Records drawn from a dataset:
>>>>>

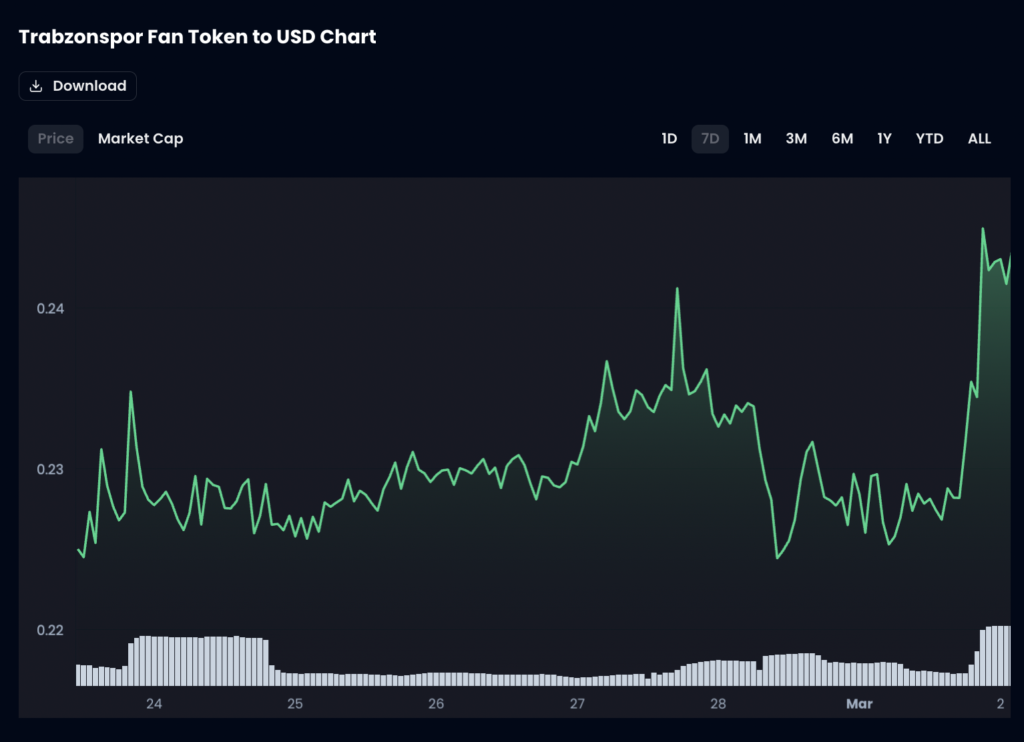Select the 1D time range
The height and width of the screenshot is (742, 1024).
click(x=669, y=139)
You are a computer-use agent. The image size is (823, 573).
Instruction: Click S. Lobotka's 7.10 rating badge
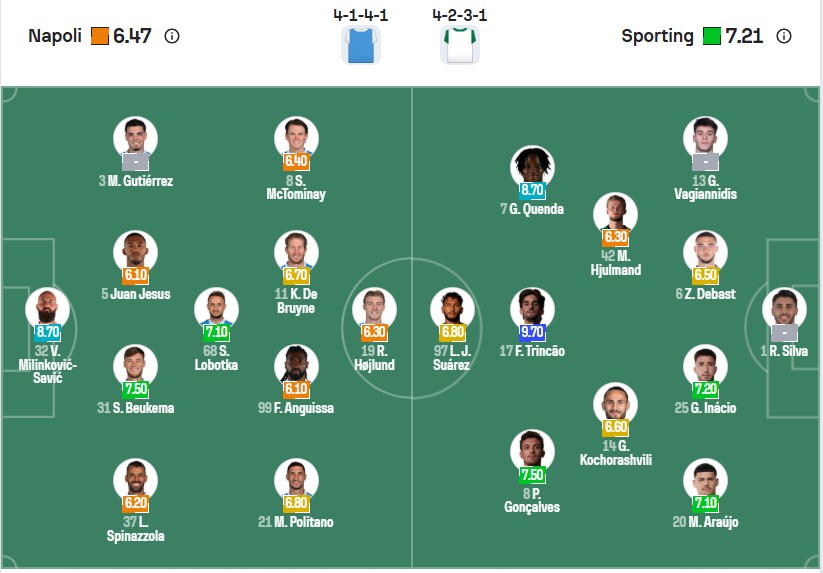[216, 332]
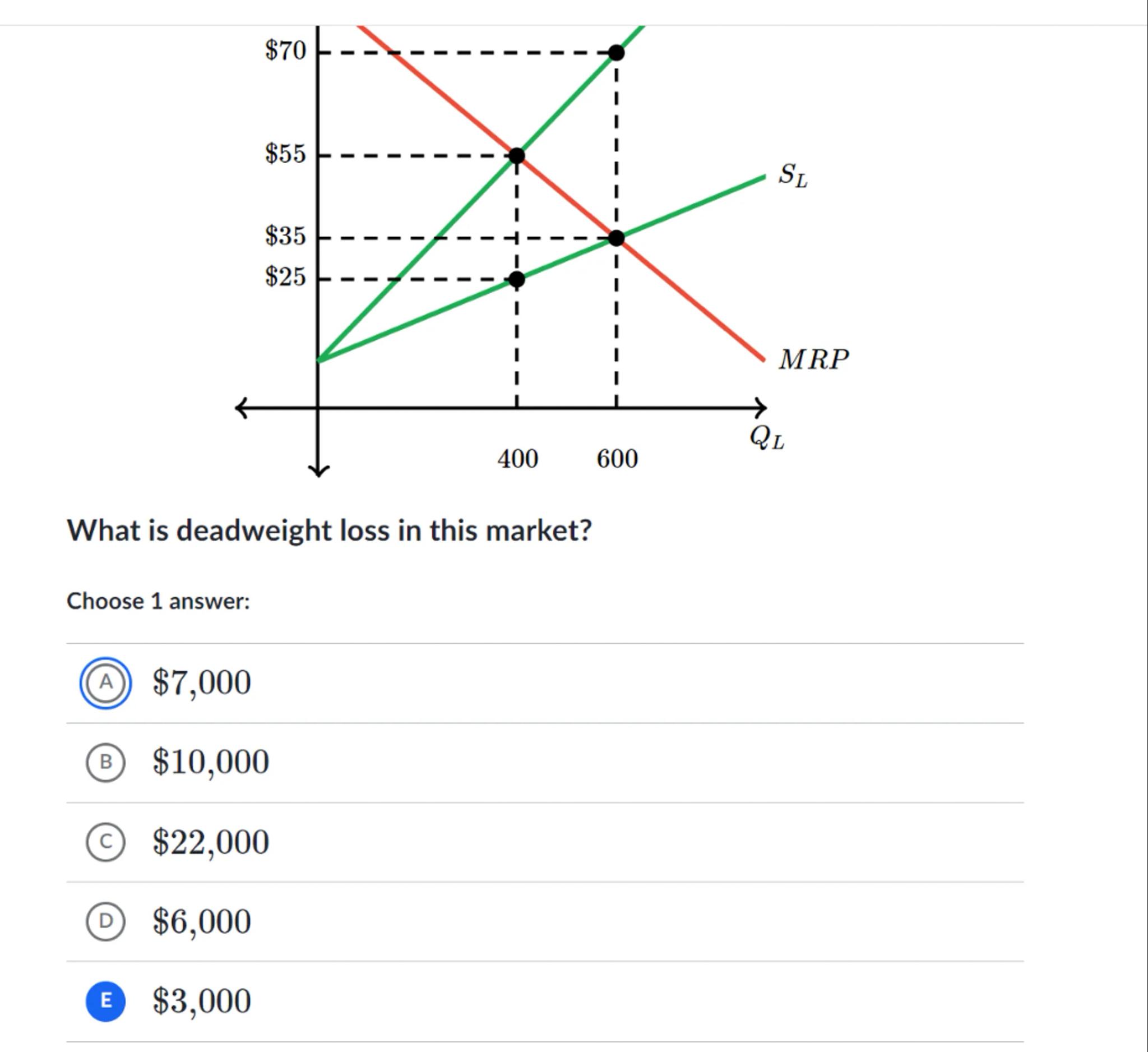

<<<<<

_Try it_: No pictures belong in the output. It should reproduce exactly the lines from the one containing "You are a computer-use" through the end of the data, both ends included.

_Finished task_:
You are a computer-use agent. The image size is (823, 573).
Instruction: Click S. Lobotka's 7.10 rating badge
[216, 332]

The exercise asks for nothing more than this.